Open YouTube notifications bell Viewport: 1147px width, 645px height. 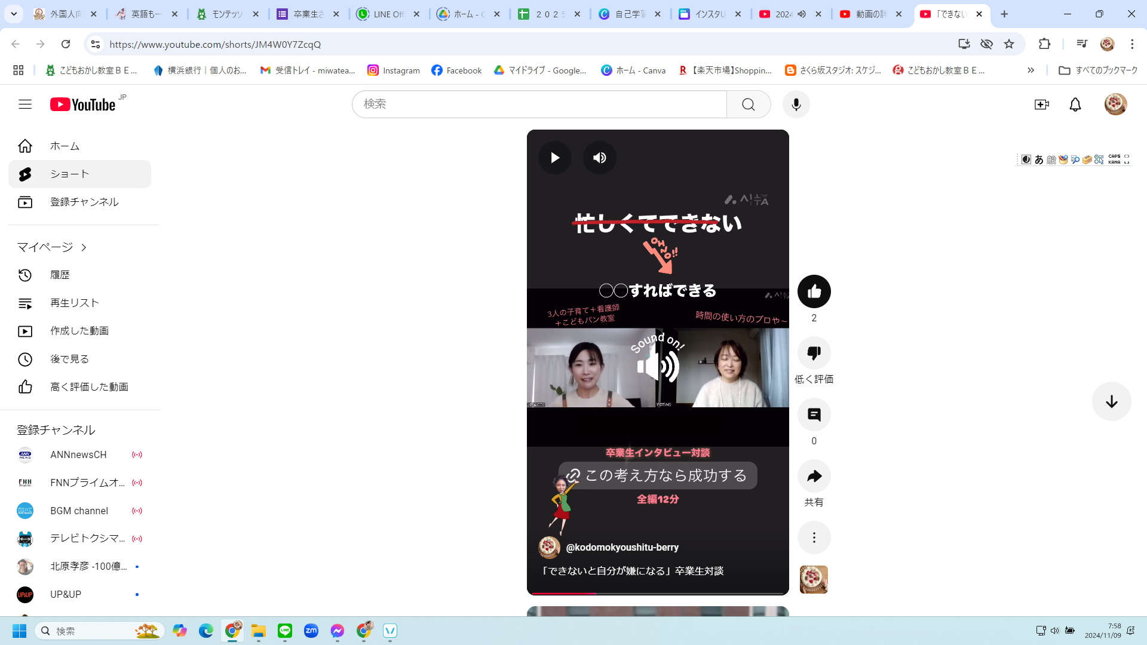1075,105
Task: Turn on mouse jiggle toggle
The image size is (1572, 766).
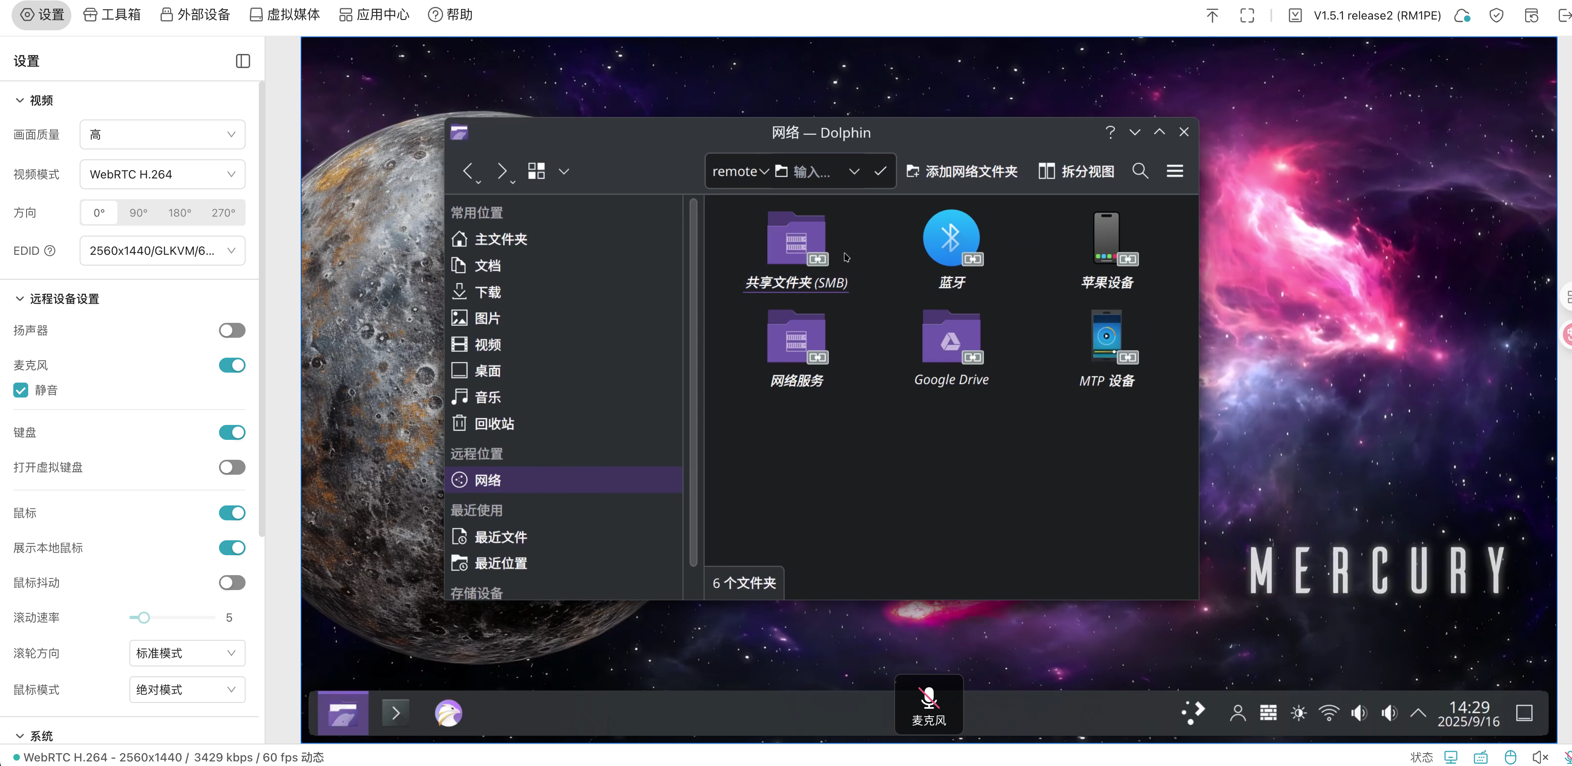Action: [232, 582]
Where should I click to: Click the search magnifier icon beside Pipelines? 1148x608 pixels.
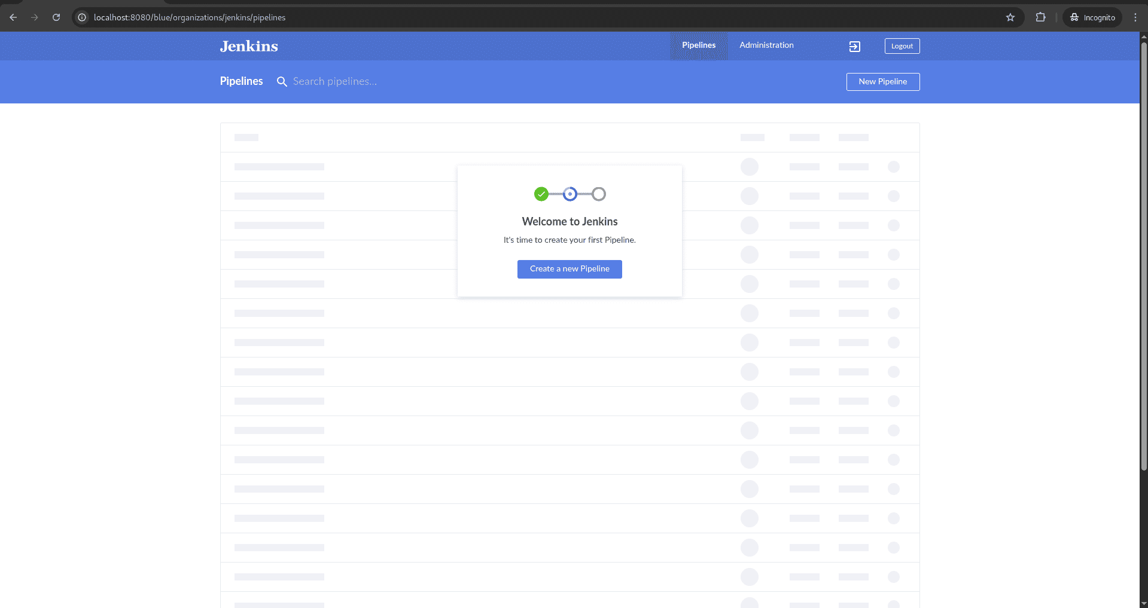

════════════════

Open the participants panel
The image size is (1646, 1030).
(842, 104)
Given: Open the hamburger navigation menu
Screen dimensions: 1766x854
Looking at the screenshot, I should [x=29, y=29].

════════════════

Repeat exactly the lines above, from the line that contains "Task: Turn on mouse jiggle toggle" down through the line that contains "Where should I". Include both of those lines and none of the pictures.

Task: Turn on mouse jiggle toggle
The image size is (1572, 766).
Action: [232, 582]
Where should I click to: Click the search magnifier icon beside Pipelines? 1148x608 pixels.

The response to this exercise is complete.